◆ **What you have to do**
Echo the listing exactly as it appears, starting from its first line and running through the line containing "(823, 690).", inclusive.

◆ **Saved entries**
....
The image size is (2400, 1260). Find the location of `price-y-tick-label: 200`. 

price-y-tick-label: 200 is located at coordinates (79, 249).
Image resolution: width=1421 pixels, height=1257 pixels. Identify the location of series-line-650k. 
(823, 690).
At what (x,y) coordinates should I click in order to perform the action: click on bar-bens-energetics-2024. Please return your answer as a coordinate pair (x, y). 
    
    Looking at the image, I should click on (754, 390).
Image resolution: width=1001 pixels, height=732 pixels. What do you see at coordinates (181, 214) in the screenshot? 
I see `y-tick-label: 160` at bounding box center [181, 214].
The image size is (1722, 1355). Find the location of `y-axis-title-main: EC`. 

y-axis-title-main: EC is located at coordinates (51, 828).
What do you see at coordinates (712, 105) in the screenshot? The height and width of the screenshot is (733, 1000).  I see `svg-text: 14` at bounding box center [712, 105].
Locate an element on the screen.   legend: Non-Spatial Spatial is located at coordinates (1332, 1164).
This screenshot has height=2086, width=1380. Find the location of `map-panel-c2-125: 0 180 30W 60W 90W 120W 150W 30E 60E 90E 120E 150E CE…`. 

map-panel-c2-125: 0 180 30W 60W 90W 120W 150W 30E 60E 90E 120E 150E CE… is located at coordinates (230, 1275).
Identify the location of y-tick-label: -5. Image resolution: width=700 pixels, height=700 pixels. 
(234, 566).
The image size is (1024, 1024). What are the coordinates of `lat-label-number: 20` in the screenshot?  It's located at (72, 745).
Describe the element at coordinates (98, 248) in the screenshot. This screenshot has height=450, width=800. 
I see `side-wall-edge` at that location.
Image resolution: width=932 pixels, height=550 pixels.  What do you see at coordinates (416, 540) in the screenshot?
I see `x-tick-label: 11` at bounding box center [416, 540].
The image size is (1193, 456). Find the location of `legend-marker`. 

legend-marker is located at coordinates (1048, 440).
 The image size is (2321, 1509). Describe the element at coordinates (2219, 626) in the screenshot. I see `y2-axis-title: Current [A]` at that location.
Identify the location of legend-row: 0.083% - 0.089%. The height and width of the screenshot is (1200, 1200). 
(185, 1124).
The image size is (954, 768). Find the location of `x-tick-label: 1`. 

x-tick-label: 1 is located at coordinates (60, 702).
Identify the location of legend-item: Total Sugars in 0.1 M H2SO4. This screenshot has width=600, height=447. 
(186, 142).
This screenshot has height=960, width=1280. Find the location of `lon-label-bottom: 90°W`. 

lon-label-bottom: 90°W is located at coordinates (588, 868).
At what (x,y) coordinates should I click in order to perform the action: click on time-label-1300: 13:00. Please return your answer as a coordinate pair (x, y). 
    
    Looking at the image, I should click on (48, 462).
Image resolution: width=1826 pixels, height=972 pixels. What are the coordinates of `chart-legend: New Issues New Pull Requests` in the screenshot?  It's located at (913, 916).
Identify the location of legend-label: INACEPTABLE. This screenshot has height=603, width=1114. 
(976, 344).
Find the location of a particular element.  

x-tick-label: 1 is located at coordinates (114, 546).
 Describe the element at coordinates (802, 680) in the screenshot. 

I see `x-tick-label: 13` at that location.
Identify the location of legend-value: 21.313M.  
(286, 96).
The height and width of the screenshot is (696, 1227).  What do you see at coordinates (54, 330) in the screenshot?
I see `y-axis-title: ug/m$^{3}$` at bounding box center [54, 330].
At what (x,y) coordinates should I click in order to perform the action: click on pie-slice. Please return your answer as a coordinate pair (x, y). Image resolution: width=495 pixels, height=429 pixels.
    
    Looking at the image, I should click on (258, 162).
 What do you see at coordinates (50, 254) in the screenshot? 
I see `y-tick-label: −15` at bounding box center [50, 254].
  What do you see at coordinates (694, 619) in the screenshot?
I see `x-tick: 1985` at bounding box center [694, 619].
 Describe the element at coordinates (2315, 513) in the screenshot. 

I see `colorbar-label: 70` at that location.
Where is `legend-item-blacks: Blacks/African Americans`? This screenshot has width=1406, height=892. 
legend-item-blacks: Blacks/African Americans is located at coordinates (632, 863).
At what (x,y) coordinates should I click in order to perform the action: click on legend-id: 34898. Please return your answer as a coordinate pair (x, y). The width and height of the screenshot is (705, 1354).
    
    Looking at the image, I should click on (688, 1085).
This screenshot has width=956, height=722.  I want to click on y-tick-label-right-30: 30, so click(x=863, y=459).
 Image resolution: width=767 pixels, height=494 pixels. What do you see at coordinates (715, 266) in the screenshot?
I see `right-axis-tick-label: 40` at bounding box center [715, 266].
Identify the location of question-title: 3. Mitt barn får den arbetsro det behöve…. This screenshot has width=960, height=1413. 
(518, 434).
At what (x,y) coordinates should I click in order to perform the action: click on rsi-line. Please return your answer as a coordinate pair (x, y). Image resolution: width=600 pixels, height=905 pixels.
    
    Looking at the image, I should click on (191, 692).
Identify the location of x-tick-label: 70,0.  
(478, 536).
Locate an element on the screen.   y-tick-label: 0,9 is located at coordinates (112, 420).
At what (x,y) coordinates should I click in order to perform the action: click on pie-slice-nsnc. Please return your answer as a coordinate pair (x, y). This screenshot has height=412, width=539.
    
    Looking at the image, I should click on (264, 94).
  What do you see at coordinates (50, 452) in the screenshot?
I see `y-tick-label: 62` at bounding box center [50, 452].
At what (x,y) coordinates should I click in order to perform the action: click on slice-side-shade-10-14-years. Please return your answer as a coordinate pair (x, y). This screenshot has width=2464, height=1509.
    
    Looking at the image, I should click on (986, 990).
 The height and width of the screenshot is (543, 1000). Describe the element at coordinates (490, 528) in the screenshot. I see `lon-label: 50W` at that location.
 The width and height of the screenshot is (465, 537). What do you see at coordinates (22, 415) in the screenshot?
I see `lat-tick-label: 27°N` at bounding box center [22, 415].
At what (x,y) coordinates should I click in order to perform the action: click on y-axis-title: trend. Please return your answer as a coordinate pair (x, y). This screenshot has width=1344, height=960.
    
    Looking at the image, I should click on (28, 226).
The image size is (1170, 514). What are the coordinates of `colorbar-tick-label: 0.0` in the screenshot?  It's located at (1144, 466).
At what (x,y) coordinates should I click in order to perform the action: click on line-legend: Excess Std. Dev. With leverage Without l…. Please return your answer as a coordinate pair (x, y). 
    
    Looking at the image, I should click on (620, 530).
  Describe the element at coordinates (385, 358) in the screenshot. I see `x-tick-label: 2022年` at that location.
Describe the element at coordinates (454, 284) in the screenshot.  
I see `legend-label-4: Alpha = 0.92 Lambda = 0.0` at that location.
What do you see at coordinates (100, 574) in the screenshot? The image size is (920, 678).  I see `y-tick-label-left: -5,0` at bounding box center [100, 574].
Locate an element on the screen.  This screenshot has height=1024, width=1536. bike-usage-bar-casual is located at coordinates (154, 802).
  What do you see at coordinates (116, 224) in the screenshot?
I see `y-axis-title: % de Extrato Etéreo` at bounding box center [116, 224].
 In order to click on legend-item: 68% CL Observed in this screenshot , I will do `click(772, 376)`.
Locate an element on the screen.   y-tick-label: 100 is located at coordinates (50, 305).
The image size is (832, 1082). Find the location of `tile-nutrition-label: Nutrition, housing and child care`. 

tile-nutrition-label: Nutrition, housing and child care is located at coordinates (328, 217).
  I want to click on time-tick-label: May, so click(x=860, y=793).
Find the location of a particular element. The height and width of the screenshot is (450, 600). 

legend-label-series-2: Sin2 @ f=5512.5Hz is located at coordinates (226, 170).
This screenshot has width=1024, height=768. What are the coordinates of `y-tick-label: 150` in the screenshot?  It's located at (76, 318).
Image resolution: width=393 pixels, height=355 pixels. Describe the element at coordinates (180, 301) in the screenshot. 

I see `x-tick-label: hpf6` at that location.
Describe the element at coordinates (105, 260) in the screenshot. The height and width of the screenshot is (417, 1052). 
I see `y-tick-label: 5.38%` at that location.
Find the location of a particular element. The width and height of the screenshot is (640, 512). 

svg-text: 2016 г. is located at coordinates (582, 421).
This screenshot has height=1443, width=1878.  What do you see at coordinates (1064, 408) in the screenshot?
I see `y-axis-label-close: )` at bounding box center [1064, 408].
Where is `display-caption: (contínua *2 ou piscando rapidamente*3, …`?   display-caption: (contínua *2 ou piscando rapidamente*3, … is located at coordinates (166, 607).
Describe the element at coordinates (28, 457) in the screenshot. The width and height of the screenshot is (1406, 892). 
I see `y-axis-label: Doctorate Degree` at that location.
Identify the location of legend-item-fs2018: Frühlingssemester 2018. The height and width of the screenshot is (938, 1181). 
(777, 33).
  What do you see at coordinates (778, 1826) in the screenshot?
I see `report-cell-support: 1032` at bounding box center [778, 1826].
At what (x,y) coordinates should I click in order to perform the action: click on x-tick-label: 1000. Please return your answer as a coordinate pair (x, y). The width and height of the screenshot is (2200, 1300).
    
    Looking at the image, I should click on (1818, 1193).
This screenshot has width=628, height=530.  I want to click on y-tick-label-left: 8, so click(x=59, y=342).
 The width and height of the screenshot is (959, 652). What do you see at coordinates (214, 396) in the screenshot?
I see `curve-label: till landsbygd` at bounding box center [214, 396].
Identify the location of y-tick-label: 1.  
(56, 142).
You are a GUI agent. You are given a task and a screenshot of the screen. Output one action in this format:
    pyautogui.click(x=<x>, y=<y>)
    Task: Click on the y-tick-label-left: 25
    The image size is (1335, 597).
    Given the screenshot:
....
◆ **Answer to the exercise**
The image size is (2400, 1260). Find the location of `price-y-tick-label: 200`. 

price-y-tick-label: 200 is located at coordinates (79, 249).
Image resolution: width=1421 pixels, height=1257 pixels. Identify the location of series-line-650k. 
(823, 690).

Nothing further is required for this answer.